On startup, Graph Lagoon checks if alembic.ini exists (present in source installs, absent in wheel installs):

python
# Simplified — actual code in graphlagoon/db/database.py
async def create_tables():
    if alembic_ini.exists():
        # Dev/source: run full Alembic migrations
        command.upgrade(cfg, "head")
    else:
        # Wheel: create tables from SQLAlchemy models
        Base.metadata.create_all()

Schema evolution

New features may add columns or tables. For example, query template options (procedural_bfs, cte_prefilter, large_results_mode) are stored as a JSON options field — this approach avoids schema changes when new options are added in the future.

Without a database

If you don't need persistence (e.g., for demos or quick exploration), set database_enabled=false. Graph Lagoon will use an in-memory store that resets on restart.

Authentication

Static Token

The simplest approach — pass a Databricks personal access token:

python
settings = Settings(
    databricks_mode=True,
    databricks_host="adb-xxx.azuredatabricks.net",
    databricks_token="dapi-xxx",
    databricks_warehouse_id="your-warehouse-id",
)

Dynamic Token (OAuth / Token Refresh)

For production scenarios where tokens expire, use a header_provider:

python
from graphlagoon import Settings, create_mountable_app

class TokenService:
    async def get_token(self) -> str:
        # Your logic: OAuth refresh, Azure AD, etc.
        return "fresh-token"

token_service = TokenService()

settings = Settings(
    databricks_mode=True,
    databricks_host="adb-xxx.azuredatabricks.net",
    databricks_warehouse_id="your-warehouse-id",
    # No databricks_token needed
)

app.mount("/graphlagoon", create_mountable_app(
    settings=settings,
    header_provider=token_service.get_token,
))

The header_provider is called before each warehouse request. It can be sync or async.

Integration Modes

Mount as a complete sub-application (API + Frontend):

python
from fastapi import FastAPI
from graphlagoon import create_mountable_app

app = FastAPI(title="My Application")

@app.get("/")
async def root():
    return {"message": "My API"}

sgraph_app = create_mountable_app(mount_prefix="/graphlagoon")
app.mount("/graphlagoon", sgraph_app)

# Access at: http://localhost:8000/graphlagoon/

API Only

Include only the API routes (no frontend):

python
from fastapi import FastAPI
from graphlagoon import create_api_router

app = FastAPI()
api_router = create_api_router()
app.include_router(api_router, prefix="/graph-api")

Custom

Configure each component individually:

python
from graphlagoon import create_api_router, create_frontend_router, Settings

app = FastAPI()

settings = Settings(
    database_enabled=True,
    database_url="postgresql+asyncpg://user:pass@localhost/mydb",
    databricks_mode=True,
    databricks_host="adb-xxx.azuredatabricks.net",
    databricks_token="dapi-xxx",
    databricks_warehouse_id="your-warehouse-id",
)

api_router = create_api_router(settings)
app.include_router(api_router, prefix="/my-graph/api")
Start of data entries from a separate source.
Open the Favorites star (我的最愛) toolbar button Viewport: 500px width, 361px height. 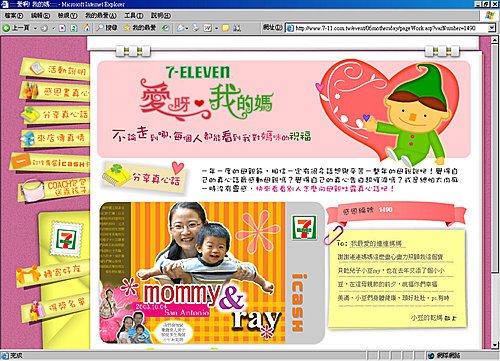(140, 28)

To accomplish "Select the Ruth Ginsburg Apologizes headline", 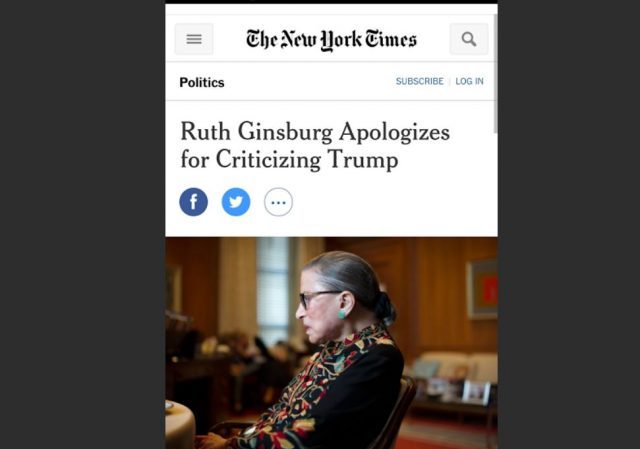I will [315, 145].
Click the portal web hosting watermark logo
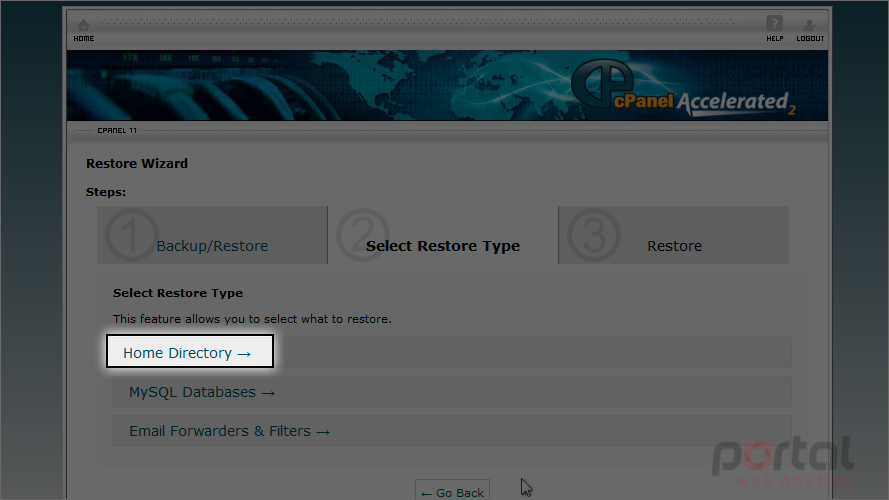The height and width of the screenshot is (500, 889). (x=783, y=462)
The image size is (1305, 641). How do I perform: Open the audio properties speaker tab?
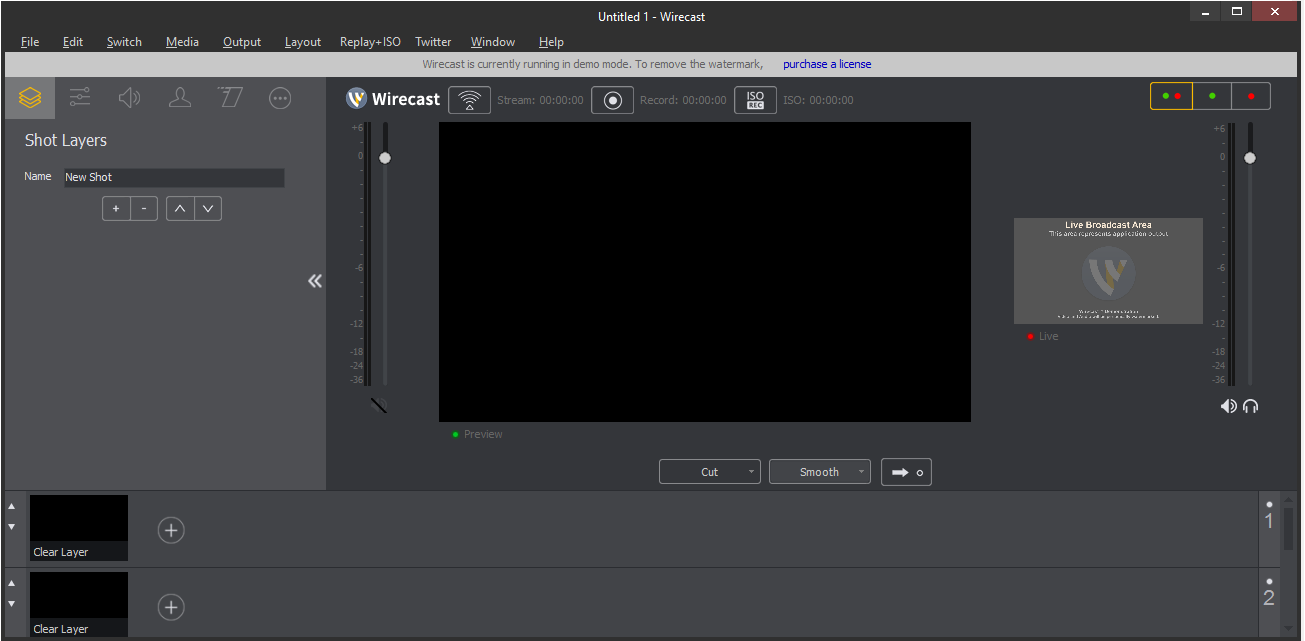point(129,98)
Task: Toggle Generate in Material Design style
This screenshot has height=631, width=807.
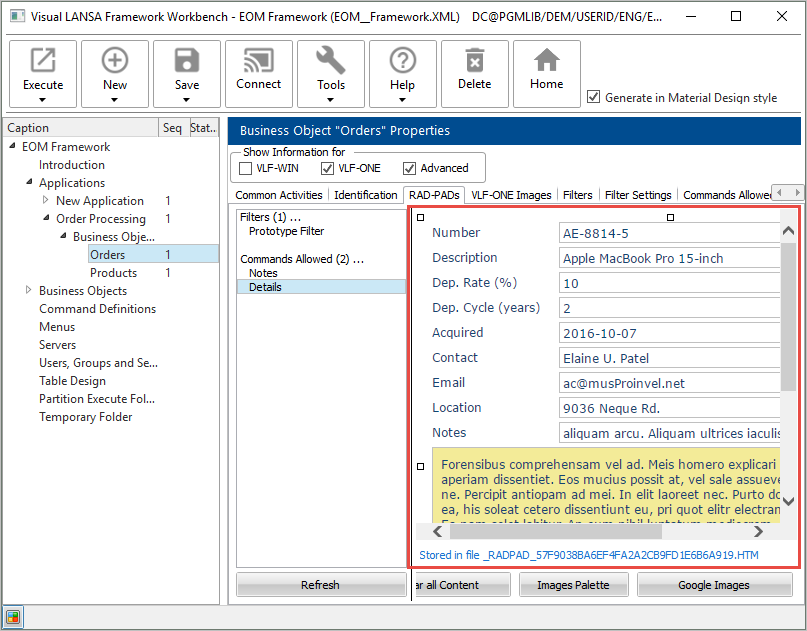Action: (x=594, y=97)
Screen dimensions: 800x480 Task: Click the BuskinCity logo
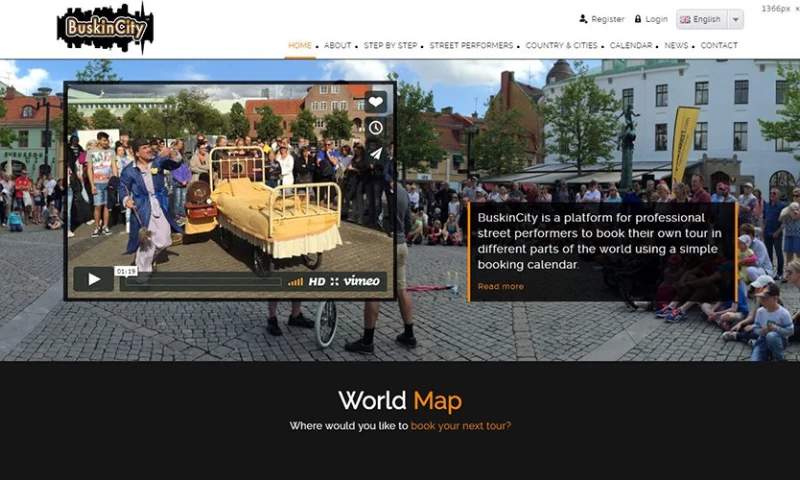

frontend_router = create_frontend_router(
    settings,
    static_prefix="/my-graph/static",
    router_base="/my-graph/",
    api_prefix="/my-graph/api",
)
app.include_router(frontend_router, prefix="/my-graph")

Troubleshooting

Connection errors to Databricks

Verify your credentials:

bash
curl -H "Authorization: Bearer dapi-xxx" \
  https://adb-xxx.azuredatabricks.net/api/2.0/sql/warehouses/

Frontend not loading

Check if static assets are included in the wheel:

python
import graphlagoon
from pathlib import Path

pkg_dir = Path(graphlagoon.__file__).parent
static_dir = pkg_dir / "static"
print(f"Static dir exists: {static_dir.exists()}")

Database not connecting

bash
psql -h localhost -U user -d graphlagoon -c "SELECT 1"

Or disable persistence:

python
settings = Settings(database_enabled=False)